I don't think so, but some black market suppliers said so many fairy tales of hgh for increase selling


----------



## Derek Wilson (May 20, 2018)

It's quite impossible.


----------



## BadGas (May 20, 2018)

I know many will disagree with your assessment .. Probably ask you for your proof of this.. We can agree that at times, buying supplements from UGL's seems like a shell game at best.. And thanks to the rules in this country (along with many others).. those of us who seek such supplements as HGH.. have little other alternative. 

Enter the room IMF/ASF .. At least now we have place we can all get together .. to discuss our experiences with said UGL's and their products... So if things are as you say.. we stand a better chance of figuring this out. 

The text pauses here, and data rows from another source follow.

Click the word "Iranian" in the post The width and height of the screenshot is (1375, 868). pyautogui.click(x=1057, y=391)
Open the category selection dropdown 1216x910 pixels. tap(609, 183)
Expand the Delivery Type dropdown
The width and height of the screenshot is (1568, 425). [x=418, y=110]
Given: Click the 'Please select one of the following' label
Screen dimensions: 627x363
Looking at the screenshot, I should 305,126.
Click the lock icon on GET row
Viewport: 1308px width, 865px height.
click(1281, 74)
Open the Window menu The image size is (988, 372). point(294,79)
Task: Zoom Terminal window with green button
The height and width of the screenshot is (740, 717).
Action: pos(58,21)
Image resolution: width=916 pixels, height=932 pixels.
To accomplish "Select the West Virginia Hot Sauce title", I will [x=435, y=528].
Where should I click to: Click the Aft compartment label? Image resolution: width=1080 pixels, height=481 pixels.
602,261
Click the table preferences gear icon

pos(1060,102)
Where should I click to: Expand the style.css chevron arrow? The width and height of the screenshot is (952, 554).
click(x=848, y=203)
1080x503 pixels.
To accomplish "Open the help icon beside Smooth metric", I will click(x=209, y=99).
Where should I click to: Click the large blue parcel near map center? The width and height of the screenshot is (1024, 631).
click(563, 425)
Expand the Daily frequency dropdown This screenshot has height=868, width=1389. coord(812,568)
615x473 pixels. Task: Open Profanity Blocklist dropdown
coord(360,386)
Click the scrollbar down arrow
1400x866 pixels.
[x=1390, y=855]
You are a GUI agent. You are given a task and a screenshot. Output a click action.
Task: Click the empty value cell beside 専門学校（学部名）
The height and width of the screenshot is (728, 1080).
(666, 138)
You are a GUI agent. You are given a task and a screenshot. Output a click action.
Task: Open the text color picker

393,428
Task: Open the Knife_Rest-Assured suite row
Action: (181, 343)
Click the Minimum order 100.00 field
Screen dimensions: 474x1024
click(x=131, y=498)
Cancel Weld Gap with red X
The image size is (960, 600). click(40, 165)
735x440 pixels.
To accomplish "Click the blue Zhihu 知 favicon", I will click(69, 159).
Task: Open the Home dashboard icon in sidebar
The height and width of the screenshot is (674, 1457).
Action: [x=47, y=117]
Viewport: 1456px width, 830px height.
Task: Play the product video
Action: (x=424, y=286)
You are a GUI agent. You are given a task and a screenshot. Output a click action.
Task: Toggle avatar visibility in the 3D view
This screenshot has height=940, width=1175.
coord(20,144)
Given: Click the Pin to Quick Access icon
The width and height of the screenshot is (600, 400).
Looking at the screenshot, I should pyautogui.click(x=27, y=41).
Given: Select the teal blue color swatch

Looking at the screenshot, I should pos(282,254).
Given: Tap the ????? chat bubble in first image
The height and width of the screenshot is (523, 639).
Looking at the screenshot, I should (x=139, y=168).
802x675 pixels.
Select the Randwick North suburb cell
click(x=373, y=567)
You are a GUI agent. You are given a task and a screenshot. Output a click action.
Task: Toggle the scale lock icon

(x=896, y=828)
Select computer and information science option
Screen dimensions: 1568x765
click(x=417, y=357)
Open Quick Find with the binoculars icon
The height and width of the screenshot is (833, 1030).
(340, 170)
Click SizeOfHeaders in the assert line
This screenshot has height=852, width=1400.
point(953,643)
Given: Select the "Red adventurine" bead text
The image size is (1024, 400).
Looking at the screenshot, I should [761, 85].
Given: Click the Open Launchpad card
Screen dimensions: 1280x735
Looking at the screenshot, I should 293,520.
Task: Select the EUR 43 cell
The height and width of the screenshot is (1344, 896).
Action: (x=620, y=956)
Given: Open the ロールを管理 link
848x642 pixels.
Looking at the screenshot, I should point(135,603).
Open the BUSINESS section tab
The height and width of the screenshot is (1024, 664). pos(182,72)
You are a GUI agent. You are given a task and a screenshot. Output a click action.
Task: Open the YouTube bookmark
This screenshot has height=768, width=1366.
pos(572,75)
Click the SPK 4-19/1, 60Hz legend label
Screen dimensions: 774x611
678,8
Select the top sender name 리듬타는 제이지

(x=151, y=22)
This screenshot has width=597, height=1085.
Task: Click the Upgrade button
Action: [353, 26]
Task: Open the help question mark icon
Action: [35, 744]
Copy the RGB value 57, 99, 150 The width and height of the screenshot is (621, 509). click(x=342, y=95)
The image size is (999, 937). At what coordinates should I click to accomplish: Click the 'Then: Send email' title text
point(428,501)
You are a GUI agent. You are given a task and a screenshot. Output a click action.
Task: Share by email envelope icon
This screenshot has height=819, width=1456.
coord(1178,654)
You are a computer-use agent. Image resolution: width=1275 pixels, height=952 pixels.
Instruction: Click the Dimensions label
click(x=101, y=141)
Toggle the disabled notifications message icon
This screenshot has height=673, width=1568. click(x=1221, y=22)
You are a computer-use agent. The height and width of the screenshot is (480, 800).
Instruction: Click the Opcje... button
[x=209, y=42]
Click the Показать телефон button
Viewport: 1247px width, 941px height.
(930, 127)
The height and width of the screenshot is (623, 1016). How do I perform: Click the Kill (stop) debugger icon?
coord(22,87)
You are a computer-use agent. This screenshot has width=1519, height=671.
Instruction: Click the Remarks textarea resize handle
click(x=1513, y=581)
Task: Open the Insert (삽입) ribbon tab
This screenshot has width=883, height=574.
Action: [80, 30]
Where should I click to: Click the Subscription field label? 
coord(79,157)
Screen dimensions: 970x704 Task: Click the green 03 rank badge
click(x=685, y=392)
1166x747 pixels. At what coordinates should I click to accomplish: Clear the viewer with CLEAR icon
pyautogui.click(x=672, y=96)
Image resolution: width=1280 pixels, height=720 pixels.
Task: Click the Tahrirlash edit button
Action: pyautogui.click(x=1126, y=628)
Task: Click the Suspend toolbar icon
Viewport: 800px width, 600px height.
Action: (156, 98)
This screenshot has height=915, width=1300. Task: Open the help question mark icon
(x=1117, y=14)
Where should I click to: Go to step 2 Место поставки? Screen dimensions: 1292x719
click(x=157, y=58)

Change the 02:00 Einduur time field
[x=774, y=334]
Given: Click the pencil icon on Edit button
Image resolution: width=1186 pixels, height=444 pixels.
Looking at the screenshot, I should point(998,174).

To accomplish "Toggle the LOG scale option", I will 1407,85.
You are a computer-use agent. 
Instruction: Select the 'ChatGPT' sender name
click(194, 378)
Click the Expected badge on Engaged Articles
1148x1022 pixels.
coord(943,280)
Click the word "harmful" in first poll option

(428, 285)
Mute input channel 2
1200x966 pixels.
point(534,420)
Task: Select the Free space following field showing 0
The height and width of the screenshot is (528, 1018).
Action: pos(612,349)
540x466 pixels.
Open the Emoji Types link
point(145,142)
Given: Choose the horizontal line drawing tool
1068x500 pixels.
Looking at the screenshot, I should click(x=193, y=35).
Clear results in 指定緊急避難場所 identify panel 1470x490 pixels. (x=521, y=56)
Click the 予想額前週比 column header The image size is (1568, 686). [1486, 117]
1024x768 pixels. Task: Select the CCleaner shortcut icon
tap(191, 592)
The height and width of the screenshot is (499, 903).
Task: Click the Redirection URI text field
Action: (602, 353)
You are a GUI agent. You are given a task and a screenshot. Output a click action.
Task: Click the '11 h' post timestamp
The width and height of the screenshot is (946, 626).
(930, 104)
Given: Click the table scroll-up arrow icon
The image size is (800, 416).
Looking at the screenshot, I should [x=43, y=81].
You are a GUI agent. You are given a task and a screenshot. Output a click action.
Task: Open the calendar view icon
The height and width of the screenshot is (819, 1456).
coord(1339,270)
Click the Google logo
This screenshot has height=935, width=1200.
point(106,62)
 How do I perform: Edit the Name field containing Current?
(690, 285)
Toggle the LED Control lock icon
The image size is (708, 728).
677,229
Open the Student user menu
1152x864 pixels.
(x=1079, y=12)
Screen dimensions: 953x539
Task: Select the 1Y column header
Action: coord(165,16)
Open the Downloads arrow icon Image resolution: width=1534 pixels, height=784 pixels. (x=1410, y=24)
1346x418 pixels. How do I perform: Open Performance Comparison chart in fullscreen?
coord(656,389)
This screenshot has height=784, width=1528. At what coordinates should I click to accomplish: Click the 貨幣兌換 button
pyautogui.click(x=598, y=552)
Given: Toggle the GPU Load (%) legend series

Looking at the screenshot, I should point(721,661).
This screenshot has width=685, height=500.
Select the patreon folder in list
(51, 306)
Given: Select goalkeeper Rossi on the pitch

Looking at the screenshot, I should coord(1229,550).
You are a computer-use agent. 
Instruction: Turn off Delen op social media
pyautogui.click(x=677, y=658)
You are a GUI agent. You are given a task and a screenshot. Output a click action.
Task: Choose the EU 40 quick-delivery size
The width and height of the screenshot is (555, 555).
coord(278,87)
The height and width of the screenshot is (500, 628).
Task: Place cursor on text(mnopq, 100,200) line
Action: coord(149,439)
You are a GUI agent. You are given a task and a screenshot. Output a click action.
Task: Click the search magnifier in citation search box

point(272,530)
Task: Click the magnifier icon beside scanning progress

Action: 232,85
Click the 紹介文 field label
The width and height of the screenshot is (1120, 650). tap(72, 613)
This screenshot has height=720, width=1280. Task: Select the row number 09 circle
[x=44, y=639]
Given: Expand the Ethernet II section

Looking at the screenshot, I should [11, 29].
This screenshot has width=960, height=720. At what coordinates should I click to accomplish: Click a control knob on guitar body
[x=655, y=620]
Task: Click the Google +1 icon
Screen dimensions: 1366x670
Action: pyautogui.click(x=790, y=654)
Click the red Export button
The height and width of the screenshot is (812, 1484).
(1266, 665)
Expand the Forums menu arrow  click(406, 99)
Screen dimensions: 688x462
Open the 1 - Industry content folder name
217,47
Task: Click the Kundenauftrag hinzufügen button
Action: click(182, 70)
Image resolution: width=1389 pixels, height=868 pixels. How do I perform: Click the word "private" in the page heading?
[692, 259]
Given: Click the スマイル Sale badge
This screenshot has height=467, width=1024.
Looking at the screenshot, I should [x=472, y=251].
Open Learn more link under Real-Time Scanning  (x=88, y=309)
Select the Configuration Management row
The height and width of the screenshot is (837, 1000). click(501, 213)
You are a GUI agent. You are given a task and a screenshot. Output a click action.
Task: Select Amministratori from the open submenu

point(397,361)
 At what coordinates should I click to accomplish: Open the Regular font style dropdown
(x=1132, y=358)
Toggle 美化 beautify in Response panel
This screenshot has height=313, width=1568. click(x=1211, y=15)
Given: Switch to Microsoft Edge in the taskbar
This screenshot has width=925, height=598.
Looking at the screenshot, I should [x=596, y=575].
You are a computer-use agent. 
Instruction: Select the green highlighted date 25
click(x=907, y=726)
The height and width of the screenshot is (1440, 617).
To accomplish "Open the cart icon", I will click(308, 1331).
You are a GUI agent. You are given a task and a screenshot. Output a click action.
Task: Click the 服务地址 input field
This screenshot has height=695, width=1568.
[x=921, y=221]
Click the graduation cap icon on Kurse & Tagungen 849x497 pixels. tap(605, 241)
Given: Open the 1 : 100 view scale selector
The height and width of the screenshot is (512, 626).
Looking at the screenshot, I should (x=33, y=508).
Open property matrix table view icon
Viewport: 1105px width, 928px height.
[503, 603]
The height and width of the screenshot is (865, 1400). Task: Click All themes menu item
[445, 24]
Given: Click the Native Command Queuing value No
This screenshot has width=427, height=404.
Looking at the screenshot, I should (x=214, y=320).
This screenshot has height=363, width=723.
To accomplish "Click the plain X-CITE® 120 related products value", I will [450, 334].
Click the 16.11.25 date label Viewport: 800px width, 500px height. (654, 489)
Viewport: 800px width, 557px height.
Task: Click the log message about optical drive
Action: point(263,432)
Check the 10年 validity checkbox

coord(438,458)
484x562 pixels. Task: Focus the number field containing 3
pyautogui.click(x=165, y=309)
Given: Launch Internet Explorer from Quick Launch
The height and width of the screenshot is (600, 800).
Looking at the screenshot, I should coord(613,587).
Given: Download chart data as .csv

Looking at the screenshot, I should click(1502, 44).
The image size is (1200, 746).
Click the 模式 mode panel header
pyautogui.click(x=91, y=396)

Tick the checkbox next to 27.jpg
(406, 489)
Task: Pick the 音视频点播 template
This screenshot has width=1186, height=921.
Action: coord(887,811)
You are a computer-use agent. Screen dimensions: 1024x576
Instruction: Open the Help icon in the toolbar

Also.. I'm curious: A lot of sponsors that sell HGH on our boards, they've had their products tested.. What's your take on those who can produce testing to go along with their product?? 




AllesT said:


> HGH is just for people who have a high level of disposable income. You also need to have the connections in the bodybuilding world in order to get legit HGH since getting one without a prescription is almost impossible. Those who cannot afford turn to black market vendors. However, purchasing from these sources are highly unreliable and the products are not questionable. You might not know this, but most HGH users who got their products from black market sources may just be injecting sugar water or what they call the GH-releasing peptides with anti-diuretics.


----------